**EXTRACTED INFORMATION:**
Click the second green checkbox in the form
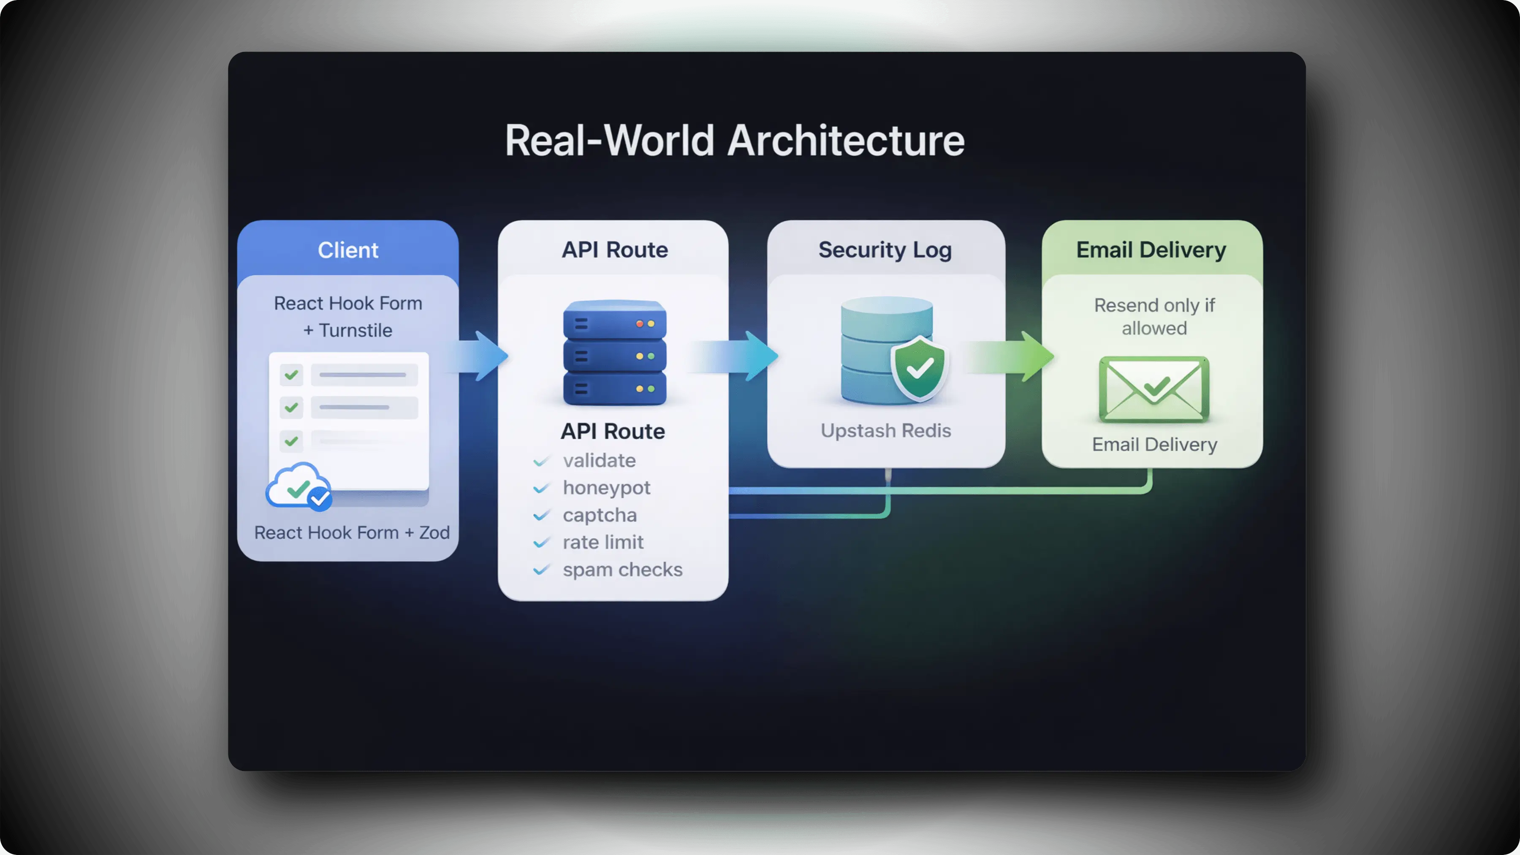 tap(291, 407)
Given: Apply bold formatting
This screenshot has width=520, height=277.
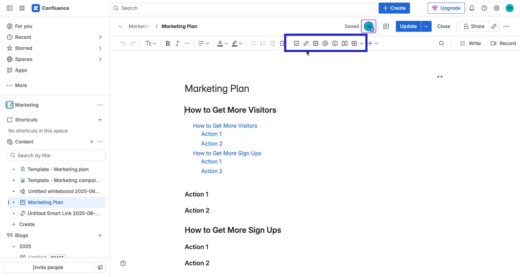Looking at the screenshot, I should (x=168, y=43).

**WHAT IS REQUIRED:**
The answer must be the full listing, restated word for word, with no pictures in it.

**REPLY:**
Click the second green checkbox in the form
 tap(291, 407)
Given: Apply bold formatting
This screenshot has width=520, height=277.
Looking at the screenshot, I should (x=168, y=43).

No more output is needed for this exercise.